What’s happening in February

  • Early tax refunds usually produce a seasonal improvement in auto ABS delinquencies as some borrowers catch up on past-due payments.

  • February 2026 data from KBRA’s U.S. Auto Loan ABS indices show month‑over‑month credit improvement across securitized prime and non‑prime pools, consistent with that normal refund‑season pattern.

  • Auto Finance News highlights that securitized auto delinquencies improved sequentially in February as refunds rolled in, but “levels remained elevated,” implying we are easing off a high plateau rather than returning to pre‑pandemic norms.

How elevated are delinquencies?

  • Fitch recently reported that the 60‑day‑plus delinquency rate on subprime auto ABS hit a record 6.9% in January, underscoring how high the starting point was before the February improvement.

  • Broader measures (all auto loans and leases, not just securitized) also show serious delinquencies above pre‑COVID levels, even though the pace of increase has slowed.

  • TransUnion is projecting that serious auto delinquencies (60+ DPD) will edge up again in 2026 to around 1.54%, from roughly 1.51% at year‑end 2025, marking a fifth straight yearly increase albeit with smaller incremental rises.

Structural pressures vs. seasonal relief

  • Seasonal relief from tax refunds is temporary; once refund flows normalize by late Q2, delinquency rates on weaker vintages tend to re‑widen as high payments and tight budgets reassert themselves.

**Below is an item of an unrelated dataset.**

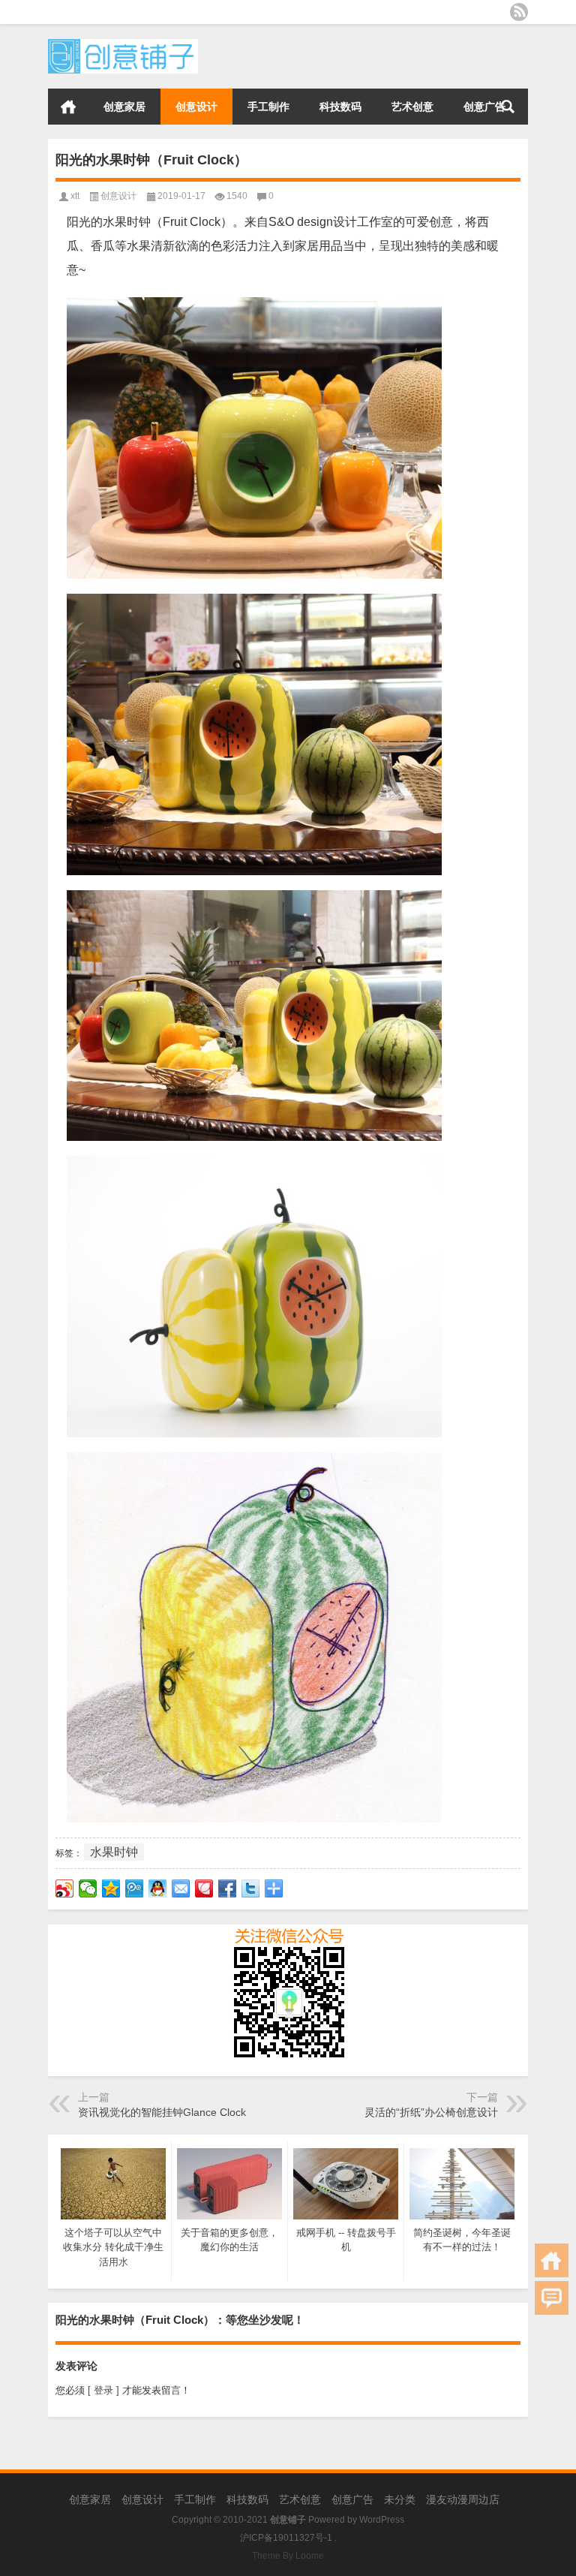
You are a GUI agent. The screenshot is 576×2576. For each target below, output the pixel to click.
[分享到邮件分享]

  • Recent vintage performance remains problematic: TransUnion’s analysis shows 2022–2023 auto cohorts with significantly worse delinquency ramps than 2019, particularly for loans originated at peak vehicle prices and high interest rates.

  • Even as some lenders tightened underwriting in 2022–2024, other data (e.g., VantageScore) show auto delinquencies up more than 50% since 2010 and now among the riskiest major credit products, suggesting tax-season improvements do not yet signal a true cycle turn.

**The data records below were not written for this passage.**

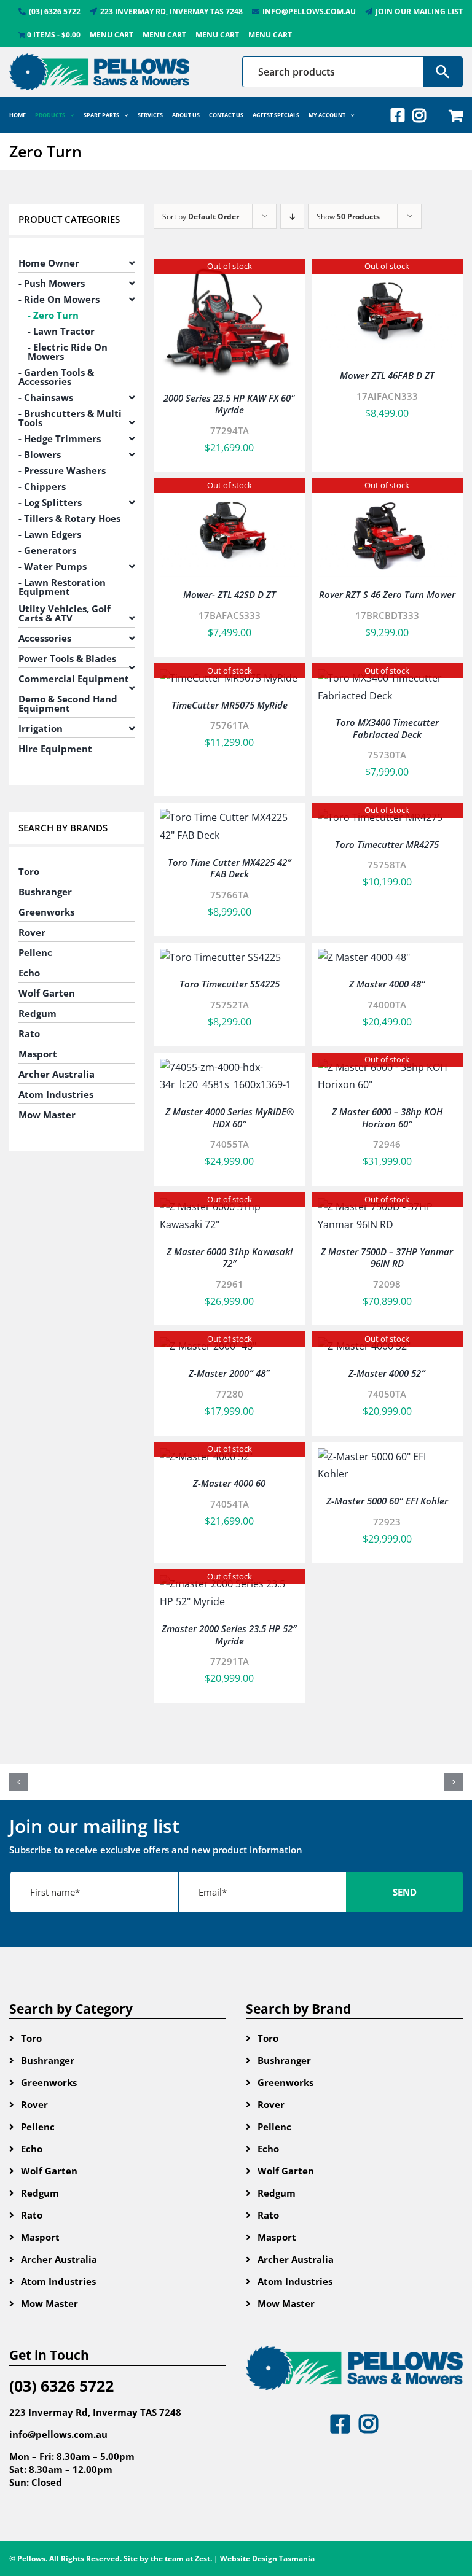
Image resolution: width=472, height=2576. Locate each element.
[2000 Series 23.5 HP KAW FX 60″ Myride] (229, 273)
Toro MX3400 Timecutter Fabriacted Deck (387, 728)
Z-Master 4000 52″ (386, 1373)
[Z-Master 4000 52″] (364, 1346)
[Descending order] (292, 216)
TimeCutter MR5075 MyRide (229, 705)
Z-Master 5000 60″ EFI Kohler (387, 1501)
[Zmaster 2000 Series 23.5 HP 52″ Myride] (229, 1583)
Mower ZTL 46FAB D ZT (387, 375)
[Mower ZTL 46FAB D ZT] (387, 273)
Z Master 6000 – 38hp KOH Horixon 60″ (387, 1117)
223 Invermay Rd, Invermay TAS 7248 (95, 2412)
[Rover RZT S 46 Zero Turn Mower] (387, 492)
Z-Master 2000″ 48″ (229, 1373)
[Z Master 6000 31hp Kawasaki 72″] (229, 1206)
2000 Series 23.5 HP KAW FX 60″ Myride (229, 404)
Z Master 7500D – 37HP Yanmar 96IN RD (387, 1257)
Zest (202, 2558)
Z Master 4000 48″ (387, 984)
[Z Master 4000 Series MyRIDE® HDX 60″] (229, 1067)
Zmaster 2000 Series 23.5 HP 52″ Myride (229, 1634)
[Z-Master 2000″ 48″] (208, 1346)
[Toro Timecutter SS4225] (220, 957)
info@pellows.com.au (58, 2434)
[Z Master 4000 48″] (364, 957)
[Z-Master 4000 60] (206, 1456)
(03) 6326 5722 (61, 2385)
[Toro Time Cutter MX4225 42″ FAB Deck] (229, 817)
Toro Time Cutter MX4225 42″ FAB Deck (229, 868)
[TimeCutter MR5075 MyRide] (228, 678)
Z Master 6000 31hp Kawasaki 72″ (230, 1257)
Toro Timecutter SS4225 (229, 984)
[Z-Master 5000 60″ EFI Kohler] (387, 1456)
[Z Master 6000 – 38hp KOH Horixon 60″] (387, 1067)
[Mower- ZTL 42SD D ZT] (229, 492)
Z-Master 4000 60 (229, 1483)
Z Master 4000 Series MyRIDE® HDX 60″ (229, 1117)
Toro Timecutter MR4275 (387, 844)
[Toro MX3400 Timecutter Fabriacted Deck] (387, 678)
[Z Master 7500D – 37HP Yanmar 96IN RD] (387, 1206)
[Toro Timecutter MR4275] (380, 817)
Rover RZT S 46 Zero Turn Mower (387, 594)
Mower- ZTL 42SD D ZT (229, 594)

What this likely means for auto ABS investors and lenders

  • For ABS investors, February’s improvement should be viewed as largely seasonal; forward‑looking commentary (e.g., Fitch) still expects higher auto ABS delinquencies in 2026 than in 2025, especially in subprime shelves.

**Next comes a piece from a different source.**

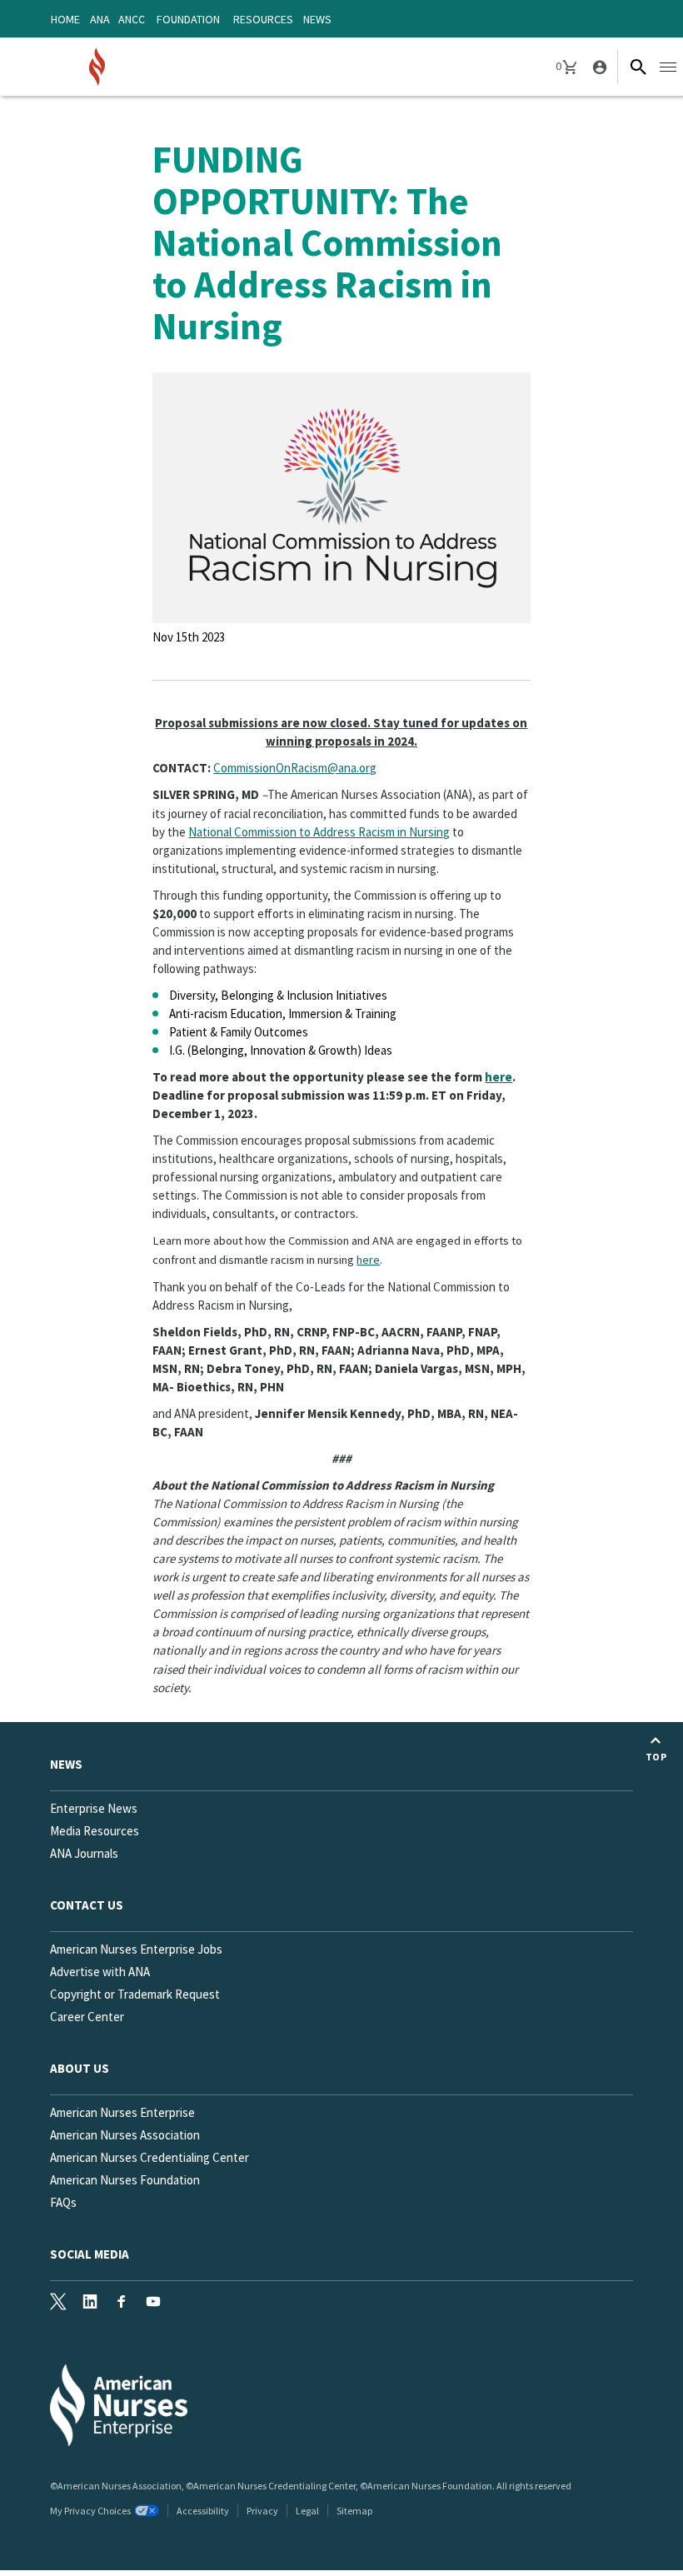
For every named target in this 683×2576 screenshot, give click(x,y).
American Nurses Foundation (125, 2180)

  • For whole‑loan lenders, portfolio‑level serious delinquency may stabilize or improve slightly in Q1–early Q2 due to refunds, but loss content from weak 2022–2023 vintages is likely to keep charge‑offs and repossessions elevated into 2027.

  • In practice, that argues for maintaining conservative loss assumptions and funding spreads even if near‑term headline delinquency ratios look better through tax season.